Évidement, le médecin dit "Vous êtes déprimé"
Même aux chiottes
Je n'ai pas un instant à moi.
Et moi qui ait toujours dit que c'était un jeu
De savoir se servir ou non d'une certaine métrique,
Les amis, le jeu se fait pesant et morne
Achetez donc mon cul je le vend pour pas cher.
Collègues auteurs-compositeurs-interprètes parvenus
Qui vous vendez le soir
Pour quelques poignées de millions
Vous qui êtes capables vous faites bien
D'avoir les poches pleines
Et pas seulement les couilles.
Que puis-je vous dire? Allez-y, faites.
Il y aura toujours vous le savez
Un musicien raté, un bigot, un théorème
Un Bertoncelli1 ou un prêtre pour raconter de la merde.
Mais si j'avais prévu tout cela
Données causes et prétextes
Peut-être que je ferais la même chose.
J'aime faire des chansons et boire du vin
J'aime faire la noce
Et puis je suis né con.
Et puis après je vivote et je ne m'habille pas
Des vêtements que j'ai pris l'habitude de porter.

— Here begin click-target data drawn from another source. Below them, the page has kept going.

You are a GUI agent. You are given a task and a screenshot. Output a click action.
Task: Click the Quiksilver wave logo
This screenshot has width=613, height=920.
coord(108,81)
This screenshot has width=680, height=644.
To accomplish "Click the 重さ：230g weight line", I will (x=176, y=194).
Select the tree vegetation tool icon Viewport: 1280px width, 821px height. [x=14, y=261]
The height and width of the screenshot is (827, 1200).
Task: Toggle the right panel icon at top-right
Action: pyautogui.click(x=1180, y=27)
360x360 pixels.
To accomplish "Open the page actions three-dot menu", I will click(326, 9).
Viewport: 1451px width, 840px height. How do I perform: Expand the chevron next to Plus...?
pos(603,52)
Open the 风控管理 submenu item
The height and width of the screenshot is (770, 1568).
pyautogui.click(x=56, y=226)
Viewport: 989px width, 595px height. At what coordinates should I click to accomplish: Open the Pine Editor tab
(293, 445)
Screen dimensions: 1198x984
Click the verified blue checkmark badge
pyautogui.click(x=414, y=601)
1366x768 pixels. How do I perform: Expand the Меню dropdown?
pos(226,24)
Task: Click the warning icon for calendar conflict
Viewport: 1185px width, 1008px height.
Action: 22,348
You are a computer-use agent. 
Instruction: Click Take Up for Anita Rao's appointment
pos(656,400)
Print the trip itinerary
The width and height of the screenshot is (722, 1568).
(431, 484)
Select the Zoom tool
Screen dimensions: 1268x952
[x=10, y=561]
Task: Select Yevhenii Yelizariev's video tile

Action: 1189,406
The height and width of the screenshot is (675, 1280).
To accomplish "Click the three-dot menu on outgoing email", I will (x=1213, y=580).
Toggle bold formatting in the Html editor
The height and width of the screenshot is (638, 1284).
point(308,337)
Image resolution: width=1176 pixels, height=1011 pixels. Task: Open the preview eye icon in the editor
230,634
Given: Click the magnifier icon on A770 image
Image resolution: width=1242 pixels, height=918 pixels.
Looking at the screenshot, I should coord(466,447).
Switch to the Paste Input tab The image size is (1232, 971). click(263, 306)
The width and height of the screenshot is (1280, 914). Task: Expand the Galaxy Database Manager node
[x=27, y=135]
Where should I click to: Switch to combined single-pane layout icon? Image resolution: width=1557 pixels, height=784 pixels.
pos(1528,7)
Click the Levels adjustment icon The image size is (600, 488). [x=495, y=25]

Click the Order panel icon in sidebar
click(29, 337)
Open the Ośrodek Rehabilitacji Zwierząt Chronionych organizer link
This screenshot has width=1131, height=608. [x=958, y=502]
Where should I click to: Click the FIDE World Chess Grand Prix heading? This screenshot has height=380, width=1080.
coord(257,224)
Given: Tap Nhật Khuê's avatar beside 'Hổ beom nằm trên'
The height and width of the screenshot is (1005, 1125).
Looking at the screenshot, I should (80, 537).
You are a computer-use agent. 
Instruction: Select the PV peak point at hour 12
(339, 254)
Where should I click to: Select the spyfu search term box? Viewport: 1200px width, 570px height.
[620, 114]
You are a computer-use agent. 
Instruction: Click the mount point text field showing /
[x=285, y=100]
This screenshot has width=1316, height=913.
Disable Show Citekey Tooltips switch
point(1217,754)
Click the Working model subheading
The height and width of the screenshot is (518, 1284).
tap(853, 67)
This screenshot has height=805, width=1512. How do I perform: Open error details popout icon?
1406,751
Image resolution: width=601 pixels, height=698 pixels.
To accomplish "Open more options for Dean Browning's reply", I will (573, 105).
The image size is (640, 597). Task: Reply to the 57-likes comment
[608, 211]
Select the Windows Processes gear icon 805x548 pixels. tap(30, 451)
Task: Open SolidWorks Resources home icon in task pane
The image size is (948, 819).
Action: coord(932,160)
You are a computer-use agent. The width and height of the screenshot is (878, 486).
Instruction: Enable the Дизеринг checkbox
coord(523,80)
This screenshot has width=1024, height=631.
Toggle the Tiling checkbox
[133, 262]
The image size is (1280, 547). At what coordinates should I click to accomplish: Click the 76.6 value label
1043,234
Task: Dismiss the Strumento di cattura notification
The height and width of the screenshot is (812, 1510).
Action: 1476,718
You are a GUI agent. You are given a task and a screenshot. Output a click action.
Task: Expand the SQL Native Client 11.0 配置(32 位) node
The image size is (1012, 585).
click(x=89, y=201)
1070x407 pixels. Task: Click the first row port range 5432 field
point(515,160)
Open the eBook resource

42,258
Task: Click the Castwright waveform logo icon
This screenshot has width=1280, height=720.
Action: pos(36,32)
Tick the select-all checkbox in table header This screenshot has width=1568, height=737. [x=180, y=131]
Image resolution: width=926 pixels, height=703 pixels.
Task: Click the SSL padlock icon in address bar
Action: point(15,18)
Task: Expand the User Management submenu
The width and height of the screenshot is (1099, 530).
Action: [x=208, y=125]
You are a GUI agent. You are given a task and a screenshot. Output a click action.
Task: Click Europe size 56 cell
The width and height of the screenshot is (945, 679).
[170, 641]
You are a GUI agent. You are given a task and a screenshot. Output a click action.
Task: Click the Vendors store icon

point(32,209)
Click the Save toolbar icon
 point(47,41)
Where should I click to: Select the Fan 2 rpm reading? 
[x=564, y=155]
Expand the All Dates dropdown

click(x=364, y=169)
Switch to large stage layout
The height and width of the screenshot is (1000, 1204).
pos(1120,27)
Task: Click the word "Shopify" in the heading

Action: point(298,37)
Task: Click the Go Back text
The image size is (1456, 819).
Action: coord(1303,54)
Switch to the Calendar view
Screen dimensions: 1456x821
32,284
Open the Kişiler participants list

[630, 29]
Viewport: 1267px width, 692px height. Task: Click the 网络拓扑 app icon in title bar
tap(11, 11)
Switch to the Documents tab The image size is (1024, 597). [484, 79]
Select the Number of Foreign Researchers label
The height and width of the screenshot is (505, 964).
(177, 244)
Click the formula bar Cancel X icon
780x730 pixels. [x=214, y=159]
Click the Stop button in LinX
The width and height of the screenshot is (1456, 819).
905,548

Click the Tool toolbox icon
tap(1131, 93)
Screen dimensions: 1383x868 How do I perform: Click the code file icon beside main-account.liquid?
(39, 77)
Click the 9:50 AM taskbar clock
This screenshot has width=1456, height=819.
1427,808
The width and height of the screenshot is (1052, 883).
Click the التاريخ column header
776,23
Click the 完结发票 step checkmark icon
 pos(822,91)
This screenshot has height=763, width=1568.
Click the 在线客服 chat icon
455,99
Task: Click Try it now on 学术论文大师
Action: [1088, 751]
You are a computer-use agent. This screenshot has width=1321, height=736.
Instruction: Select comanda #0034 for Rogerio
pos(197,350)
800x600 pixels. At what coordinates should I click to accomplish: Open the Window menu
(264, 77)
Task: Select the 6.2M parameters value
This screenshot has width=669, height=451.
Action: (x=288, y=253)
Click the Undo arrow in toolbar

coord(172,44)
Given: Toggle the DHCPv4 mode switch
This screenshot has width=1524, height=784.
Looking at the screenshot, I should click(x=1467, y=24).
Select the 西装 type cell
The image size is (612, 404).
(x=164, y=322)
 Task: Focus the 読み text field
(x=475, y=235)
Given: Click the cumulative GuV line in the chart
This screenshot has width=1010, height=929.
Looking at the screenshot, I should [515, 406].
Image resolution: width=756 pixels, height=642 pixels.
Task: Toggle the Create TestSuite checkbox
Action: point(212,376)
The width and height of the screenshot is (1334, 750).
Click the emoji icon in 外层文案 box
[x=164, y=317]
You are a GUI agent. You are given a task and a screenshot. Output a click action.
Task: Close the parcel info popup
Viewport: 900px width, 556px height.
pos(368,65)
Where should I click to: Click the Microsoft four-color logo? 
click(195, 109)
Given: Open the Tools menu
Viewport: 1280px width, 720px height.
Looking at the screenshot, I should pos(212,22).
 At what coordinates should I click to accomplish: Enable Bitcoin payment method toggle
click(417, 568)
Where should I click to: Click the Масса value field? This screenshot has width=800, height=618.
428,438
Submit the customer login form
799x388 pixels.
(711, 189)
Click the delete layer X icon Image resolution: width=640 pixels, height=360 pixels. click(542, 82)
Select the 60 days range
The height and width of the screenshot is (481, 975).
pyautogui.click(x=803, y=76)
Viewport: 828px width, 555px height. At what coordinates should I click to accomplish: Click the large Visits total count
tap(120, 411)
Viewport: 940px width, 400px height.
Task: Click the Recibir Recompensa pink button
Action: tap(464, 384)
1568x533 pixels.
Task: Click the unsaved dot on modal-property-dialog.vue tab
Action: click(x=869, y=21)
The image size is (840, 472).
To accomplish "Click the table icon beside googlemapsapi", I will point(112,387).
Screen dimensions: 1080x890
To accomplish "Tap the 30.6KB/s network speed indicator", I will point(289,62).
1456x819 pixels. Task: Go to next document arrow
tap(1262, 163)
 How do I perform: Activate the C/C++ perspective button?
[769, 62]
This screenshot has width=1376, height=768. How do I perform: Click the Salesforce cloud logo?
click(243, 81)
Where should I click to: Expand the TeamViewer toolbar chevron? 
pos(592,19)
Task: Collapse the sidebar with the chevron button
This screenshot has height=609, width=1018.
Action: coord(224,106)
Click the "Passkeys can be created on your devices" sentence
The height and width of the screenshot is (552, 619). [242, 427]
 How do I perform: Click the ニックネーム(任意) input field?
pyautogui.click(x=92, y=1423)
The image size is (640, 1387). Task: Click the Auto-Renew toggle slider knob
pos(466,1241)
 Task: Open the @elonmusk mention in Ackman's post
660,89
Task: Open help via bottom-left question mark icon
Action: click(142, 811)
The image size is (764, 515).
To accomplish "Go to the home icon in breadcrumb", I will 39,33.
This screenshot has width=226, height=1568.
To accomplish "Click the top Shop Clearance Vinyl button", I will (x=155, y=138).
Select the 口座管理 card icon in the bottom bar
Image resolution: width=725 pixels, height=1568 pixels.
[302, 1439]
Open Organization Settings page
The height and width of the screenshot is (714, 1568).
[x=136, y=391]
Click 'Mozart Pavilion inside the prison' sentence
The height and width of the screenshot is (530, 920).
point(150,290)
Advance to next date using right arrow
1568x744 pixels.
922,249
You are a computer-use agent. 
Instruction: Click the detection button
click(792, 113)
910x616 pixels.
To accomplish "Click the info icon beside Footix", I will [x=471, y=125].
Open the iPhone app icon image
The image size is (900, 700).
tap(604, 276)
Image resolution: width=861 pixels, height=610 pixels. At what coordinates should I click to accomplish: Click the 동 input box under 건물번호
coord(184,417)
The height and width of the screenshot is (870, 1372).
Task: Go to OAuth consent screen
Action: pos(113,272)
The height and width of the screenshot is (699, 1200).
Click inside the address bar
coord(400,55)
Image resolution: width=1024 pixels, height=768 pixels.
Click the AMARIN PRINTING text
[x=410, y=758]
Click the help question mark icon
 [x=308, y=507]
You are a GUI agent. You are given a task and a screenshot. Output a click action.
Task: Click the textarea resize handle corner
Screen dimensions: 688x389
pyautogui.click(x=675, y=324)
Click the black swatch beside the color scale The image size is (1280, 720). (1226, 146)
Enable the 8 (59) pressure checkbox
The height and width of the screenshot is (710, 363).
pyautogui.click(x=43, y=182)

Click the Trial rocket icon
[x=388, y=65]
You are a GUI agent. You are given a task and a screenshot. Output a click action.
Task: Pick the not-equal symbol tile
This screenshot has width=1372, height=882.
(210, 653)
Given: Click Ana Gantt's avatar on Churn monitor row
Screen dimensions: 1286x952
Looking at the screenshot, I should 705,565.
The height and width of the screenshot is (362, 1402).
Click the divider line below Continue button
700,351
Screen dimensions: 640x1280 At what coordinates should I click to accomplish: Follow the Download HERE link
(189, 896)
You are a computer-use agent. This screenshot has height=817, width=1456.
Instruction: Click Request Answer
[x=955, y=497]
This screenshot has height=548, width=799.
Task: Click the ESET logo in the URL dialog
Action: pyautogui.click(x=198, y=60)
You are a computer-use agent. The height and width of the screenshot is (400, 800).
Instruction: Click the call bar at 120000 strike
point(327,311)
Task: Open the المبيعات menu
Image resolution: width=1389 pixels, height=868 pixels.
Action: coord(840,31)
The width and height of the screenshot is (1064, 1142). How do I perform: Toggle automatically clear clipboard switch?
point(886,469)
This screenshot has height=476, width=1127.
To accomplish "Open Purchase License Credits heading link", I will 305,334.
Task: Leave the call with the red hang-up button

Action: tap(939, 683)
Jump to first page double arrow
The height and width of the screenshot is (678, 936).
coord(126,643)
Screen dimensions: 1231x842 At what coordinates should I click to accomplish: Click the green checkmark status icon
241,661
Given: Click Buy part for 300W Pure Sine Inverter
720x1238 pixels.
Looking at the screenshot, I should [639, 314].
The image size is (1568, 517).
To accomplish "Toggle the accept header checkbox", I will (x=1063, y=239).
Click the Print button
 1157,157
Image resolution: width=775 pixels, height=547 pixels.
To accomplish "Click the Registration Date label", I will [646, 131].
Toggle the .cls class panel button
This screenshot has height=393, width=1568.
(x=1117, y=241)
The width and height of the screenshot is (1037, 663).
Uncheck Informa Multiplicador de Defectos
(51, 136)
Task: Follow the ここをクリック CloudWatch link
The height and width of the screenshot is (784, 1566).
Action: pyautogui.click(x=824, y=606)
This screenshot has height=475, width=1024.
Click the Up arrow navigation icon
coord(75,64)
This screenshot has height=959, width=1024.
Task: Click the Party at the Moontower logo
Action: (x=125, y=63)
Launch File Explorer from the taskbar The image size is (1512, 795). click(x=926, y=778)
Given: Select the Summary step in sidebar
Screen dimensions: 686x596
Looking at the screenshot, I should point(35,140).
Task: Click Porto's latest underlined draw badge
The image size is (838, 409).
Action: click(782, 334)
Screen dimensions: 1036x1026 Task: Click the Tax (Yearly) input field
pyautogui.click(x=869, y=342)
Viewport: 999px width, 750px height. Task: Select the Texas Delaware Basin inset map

J'ai tellement de choses encore à raconter
Pour qui veut bien écouter,
...et à cul tous les autres!
1. Anecdote amusante : Ricardo Bertoncelli est un critique musical qui avait voué aux gémonies un précédent album de Guccini, l'accusant de s'être vendu à l'industrie du disque. Quelques temps après, Guccini et Bertoncelli se sont rencontrés pour discuter de cette critique et on commencé à s'apprécier. Guccini proposa alors d'enlever le nom de Bertoncelli de cette chanson, mais celui-ci déclina. (Merci à Gyps Fulvus pour l'explication)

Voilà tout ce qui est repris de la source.